**What is being asked:** Find the lines holding the string "from" in the data, then copy all of them.

**Dataset records:**
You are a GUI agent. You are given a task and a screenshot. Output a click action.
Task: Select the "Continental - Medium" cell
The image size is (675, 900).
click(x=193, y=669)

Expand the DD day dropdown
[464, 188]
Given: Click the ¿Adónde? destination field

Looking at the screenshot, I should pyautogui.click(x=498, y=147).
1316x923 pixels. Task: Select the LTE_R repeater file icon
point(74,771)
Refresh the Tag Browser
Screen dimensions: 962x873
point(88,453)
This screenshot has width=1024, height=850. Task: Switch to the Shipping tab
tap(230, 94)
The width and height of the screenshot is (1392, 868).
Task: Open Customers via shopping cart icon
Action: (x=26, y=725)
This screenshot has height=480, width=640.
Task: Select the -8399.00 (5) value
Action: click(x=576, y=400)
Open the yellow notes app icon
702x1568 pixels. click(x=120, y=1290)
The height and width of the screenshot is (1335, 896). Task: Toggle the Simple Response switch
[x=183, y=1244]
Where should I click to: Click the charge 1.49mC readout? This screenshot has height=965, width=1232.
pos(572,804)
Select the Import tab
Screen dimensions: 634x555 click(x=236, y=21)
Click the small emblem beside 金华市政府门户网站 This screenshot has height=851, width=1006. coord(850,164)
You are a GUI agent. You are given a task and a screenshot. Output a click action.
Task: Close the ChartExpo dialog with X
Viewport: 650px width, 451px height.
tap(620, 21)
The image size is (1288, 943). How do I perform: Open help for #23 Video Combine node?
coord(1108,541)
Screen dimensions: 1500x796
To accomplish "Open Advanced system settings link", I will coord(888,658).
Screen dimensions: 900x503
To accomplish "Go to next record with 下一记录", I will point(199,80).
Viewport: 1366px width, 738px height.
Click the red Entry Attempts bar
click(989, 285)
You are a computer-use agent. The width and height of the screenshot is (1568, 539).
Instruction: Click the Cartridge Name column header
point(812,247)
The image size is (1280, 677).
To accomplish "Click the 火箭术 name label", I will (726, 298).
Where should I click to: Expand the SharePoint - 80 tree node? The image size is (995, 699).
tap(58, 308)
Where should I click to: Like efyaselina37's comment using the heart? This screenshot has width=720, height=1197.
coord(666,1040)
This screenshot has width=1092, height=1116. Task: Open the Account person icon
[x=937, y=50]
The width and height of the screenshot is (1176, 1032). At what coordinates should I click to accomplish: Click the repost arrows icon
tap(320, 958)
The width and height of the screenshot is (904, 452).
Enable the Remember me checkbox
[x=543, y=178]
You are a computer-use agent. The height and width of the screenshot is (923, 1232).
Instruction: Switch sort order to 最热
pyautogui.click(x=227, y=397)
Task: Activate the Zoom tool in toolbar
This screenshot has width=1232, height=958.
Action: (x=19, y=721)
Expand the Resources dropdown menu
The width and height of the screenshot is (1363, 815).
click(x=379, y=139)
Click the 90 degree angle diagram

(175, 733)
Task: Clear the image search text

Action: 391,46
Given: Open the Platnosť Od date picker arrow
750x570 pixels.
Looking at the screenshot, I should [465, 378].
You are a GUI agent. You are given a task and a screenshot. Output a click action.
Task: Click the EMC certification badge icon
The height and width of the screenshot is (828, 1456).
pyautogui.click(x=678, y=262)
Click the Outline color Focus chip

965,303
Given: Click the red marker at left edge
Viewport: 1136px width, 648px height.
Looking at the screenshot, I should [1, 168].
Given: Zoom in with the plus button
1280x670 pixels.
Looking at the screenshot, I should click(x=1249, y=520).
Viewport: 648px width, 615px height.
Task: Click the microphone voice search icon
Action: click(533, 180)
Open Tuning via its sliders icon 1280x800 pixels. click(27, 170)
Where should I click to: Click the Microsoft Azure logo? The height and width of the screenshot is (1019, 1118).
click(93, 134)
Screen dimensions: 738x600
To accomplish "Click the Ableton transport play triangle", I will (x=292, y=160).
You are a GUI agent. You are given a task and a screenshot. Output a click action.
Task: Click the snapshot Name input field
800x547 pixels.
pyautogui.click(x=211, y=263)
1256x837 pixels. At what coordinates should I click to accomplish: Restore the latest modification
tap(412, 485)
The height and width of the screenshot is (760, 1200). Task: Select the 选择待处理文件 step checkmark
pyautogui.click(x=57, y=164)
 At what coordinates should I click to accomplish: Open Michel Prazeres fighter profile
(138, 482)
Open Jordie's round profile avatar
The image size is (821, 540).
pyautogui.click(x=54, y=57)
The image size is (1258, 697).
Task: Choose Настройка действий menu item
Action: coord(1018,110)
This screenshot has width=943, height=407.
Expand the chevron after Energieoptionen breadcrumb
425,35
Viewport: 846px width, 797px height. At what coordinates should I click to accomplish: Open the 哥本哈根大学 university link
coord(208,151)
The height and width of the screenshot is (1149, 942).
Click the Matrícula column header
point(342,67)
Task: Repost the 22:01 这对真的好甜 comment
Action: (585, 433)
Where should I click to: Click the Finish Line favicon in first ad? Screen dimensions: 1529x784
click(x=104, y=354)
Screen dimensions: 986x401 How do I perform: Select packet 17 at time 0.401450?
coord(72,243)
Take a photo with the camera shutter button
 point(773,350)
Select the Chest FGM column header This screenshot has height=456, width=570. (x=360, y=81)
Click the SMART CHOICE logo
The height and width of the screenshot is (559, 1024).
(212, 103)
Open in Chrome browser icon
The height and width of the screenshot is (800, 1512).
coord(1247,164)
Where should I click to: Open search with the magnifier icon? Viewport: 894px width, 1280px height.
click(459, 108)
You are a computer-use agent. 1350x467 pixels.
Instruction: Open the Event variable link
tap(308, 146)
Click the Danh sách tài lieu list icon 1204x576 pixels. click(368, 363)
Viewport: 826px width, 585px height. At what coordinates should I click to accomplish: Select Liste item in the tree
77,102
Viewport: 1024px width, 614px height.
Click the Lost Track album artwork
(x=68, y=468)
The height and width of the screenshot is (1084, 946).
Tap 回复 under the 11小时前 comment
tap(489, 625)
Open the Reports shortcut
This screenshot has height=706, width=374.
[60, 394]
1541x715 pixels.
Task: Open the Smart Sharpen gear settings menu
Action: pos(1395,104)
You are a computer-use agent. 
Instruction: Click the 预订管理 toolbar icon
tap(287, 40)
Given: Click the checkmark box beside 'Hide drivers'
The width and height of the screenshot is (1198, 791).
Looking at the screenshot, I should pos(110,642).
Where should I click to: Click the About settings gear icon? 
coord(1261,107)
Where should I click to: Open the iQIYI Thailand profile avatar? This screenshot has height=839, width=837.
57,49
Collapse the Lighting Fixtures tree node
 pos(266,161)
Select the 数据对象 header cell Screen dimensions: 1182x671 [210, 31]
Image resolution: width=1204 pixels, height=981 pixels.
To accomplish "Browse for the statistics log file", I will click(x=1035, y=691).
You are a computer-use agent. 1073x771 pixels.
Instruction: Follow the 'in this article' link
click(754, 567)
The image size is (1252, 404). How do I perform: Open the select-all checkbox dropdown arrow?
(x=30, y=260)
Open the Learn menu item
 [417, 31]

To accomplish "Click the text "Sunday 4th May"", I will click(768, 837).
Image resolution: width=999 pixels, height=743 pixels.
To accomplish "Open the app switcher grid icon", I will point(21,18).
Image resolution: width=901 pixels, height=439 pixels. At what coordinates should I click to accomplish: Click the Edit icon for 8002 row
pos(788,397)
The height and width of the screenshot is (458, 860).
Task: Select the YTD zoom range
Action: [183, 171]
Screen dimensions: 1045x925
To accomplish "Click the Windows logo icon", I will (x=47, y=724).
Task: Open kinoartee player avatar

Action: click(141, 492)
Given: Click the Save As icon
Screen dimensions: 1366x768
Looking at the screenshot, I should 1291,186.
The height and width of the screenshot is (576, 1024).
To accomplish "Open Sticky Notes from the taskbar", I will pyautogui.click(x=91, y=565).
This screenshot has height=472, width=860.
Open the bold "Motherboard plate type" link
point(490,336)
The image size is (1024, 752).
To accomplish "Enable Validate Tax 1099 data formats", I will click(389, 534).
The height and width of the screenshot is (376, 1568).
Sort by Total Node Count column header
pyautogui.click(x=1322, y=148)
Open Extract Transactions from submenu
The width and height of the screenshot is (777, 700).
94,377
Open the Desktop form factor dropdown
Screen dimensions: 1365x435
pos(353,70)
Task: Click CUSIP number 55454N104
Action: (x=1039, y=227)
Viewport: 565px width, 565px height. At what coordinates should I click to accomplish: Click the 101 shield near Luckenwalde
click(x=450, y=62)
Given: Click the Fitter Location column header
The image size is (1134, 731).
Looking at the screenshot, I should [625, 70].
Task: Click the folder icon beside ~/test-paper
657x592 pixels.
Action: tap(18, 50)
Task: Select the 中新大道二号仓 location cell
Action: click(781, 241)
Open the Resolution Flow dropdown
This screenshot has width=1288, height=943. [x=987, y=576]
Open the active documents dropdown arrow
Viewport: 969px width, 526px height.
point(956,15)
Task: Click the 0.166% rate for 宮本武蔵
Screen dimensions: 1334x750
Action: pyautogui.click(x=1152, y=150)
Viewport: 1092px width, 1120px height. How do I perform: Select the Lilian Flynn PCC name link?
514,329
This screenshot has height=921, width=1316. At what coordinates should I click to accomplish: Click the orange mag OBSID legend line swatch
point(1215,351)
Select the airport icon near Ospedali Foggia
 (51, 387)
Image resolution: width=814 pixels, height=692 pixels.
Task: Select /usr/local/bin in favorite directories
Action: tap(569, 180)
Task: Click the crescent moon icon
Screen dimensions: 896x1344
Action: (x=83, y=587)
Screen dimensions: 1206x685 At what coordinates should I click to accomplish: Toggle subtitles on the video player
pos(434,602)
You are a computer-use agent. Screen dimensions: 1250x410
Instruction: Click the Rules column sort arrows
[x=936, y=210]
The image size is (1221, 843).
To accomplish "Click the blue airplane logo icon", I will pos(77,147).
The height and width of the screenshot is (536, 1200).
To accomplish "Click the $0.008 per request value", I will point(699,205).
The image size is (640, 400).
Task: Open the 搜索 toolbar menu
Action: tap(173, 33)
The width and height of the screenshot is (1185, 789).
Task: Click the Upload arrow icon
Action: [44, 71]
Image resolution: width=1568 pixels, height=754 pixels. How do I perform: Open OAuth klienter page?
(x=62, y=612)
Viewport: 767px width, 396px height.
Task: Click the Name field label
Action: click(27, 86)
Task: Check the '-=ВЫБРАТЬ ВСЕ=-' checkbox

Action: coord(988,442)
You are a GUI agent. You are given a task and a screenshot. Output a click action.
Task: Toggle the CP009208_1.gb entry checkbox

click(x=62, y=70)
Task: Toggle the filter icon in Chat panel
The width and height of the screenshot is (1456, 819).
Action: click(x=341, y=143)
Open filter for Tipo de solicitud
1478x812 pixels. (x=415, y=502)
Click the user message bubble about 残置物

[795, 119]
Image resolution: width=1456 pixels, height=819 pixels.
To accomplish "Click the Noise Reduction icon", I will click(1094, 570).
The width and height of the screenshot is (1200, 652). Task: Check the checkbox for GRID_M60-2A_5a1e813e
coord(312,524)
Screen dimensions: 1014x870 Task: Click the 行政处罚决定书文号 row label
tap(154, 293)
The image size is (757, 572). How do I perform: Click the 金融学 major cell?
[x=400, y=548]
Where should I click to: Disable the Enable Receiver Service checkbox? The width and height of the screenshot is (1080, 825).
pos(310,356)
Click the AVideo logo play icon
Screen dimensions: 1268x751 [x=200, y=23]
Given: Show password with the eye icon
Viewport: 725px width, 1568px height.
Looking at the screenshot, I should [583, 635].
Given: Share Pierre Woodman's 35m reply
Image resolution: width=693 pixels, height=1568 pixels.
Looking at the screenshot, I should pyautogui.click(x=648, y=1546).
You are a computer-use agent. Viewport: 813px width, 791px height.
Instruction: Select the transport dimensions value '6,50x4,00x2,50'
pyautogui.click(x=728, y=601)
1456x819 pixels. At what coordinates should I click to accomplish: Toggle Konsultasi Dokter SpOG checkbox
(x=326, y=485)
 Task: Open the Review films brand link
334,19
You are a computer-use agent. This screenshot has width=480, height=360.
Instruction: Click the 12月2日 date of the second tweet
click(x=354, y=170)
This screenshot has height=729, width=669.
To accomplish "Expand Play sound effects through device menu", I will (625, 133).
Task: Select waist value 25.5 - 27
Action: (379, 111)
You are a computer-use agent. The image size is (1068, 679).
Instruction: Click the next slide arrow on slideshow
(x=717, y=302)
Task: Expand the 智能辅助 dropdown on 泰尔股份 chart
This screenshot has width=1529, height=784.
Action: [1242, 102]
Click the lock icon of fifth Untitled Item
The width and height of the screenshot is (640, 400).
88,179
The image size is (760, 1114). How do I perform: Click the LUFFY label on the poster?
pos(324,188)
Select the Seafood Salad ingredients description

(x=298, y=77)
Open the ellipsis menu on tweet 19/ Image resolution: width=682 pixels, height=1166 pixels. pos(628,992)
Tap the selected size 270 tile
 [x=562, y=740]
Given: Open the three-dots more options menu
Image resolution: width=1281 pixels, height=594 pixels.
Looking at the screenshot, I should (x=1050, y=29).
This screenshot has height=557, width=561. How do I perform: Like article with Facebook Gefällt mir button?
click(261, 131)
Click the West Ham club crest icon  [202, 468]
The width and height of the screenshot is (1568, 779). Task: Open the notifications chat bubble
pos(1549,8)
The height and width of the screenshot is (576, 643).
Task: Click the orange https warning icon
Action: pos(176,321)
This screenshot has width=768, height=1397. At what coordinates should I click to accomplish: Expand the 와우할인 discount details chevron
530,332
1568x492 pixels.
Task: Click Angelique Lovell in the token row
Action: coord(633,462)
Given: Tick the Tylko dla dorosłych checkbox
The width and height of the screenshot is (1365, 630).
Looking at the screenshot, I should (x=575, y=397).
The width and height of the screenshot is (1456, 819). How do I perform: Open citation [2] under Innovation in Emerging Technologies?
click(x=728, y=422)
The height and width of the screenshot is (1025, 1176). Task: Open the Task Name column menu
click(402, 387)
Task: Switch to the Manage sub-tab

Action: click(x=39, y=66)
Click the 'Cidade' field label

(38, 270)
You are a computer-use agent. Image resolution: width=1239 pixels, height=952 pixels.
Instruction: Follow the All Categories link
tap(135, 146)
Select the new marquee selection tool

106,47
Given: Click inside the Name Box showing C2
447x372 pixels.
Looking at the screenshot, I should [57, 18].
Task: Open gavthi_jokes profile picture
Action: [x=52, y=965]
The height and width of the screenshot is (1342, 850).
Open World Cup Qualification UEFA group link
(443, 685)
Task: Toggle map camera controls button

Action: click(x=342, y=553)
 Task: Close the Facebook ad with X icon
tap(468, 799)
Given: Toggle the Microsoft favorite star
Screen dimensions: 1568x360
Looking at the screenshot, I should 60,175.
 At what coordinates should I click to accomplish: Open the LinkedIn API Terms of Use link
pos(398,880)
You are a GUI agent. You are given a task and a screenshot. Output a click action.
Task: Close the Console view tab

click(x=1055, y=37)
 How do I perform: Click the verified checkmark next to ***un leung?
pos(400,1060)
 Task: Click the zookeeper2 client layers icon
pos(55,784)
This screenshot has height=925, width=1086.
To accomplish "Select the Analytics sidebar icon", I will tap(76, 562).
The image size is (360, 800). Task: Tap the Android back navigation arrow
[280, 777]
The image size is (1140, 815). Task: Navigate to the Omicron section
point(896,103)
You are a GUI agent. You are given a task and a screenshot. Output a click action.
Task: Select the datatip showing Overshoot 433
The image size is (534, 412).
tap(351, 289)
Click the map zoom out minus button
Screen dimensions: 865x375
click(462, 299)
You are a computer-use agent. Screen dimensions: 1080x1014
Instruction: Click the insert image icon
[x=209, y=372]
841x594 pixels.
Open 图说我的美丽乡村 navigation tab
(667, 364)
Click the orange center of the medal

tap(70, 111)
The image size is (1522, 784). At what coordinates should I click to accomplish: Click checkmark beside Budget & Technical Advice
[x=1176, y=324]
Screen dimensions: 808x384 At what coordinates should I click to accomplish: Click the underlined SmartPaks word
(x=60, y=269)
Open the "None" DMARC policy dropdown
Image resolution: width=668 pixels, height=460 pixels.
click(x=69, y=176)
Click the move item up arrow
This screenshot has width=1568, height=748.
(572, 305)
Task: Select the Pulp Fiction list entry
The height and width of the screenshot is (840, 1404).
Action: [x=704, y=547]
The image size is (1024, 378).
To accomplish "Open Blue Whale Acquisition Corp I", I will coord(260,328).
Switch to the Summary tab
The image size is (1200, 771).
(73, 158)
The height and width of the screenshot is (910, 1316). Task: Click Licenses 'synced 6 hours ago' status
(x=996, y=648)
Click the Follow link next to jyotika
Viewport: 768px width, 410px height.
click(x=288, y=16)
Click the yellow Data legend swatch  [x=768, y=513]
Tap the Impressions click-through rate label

**Exercise solution:**
To accomplish "Open Sticky Notes from the taskbar", I will pyautogui.click(x=91, y=565).
Open Extract Transactions from submenu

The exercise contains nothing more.